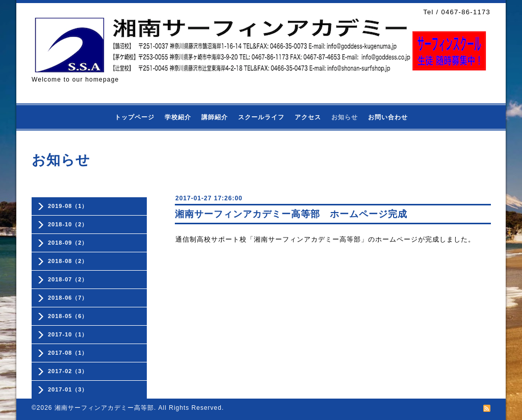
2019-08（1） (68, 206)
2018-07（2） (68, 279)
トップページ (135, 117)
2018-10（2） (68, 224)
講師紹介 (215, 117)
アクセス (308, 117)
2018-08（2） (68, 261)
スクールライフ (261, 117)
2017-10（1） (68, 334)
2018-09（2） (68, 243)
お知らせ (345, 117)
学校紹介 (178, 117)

# # # #

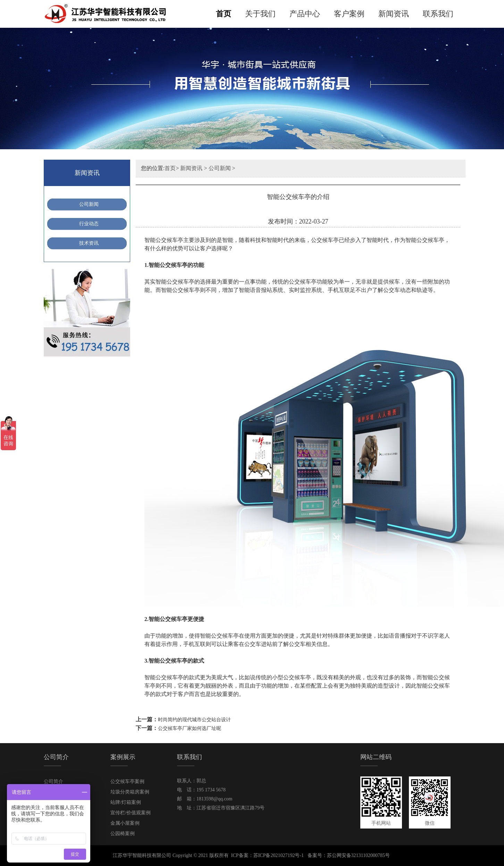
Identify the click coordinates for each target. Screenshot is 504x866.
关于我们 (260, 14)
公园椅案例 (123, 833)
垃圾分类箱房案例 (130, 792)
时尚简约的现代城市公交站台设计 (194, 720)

# # # #

- [EXERCISE REQUIREMENTS]
How many lines above contain the string "target"? Reply with the number only.

- [SOLUTION TO THIS EXERCISE]
1